• _What this task involves_
Rewrite the records from the line containing "Where should I" through the line containing "[1266, 182]", replacing "question mark" with "question-mark symbol" and leaving everything else unchanged. Leave the pictures out of the answer.

• _Task material_
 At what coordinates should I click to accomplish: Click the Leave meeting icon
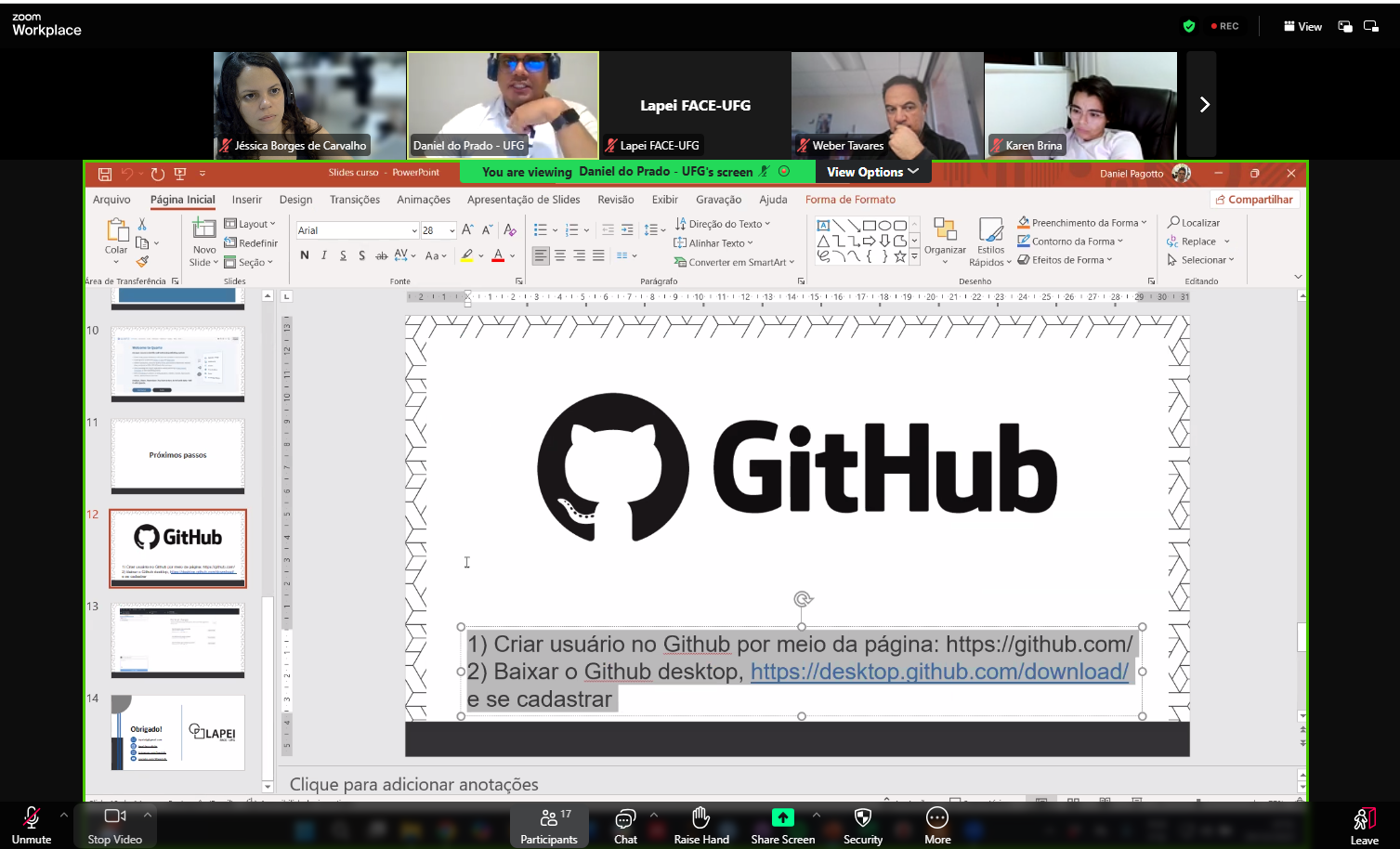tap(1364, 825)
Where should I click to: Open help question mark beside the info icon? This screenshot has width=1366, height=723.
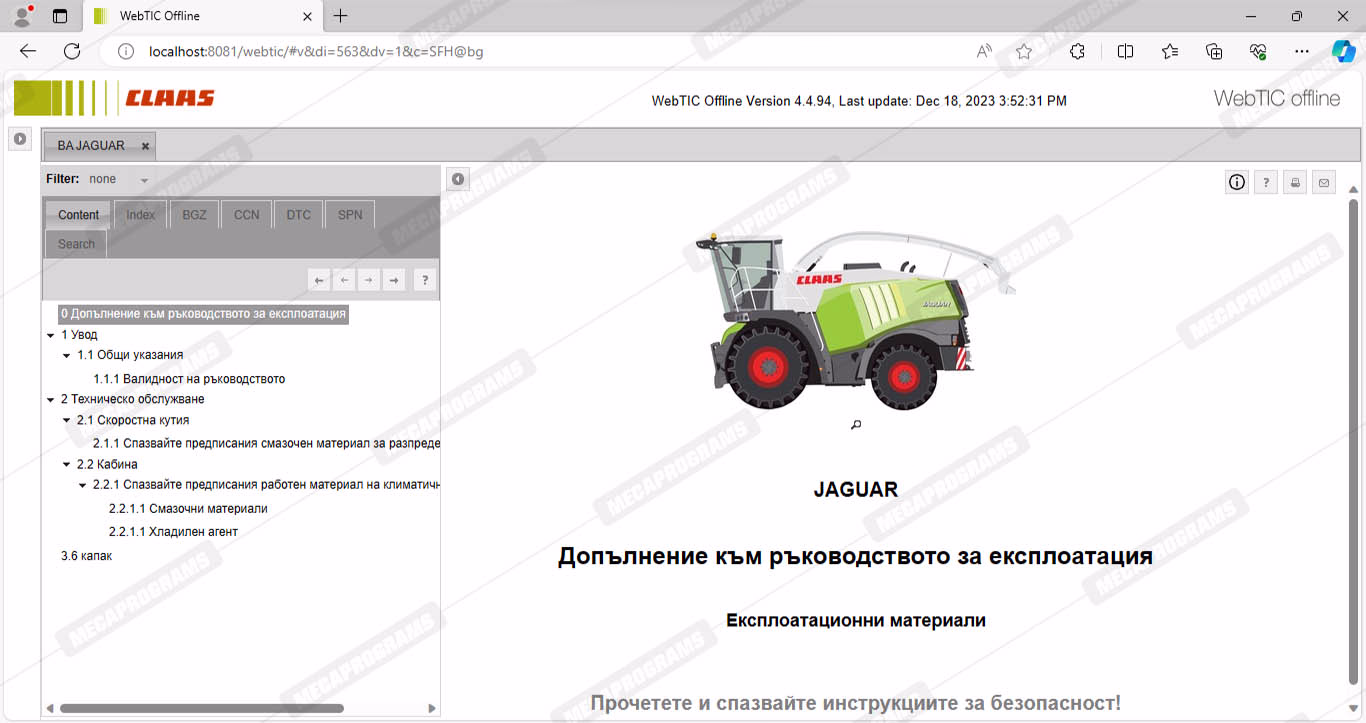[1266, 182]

==

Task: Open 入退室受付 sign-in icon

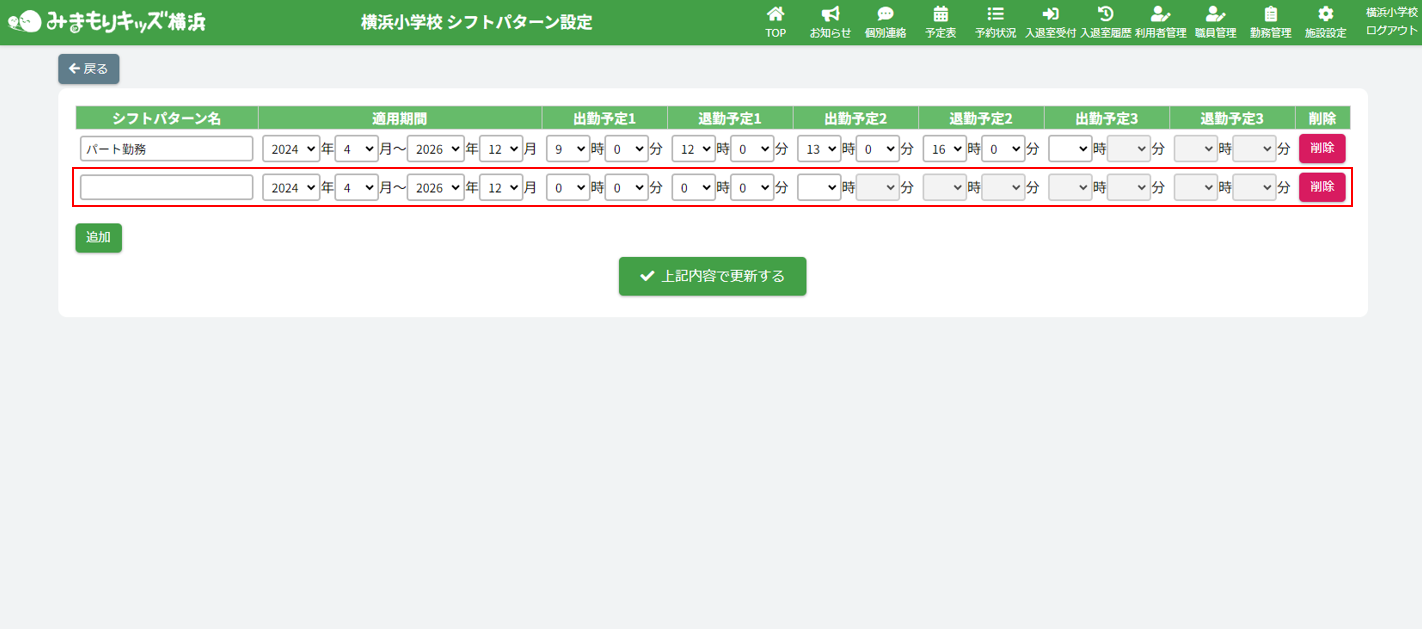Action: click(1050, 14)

• _Expected answer_
Where should I click to: Open help question-mark symbol beside the info icon? This screenshot has width=1366, height=723.
[1266, 182]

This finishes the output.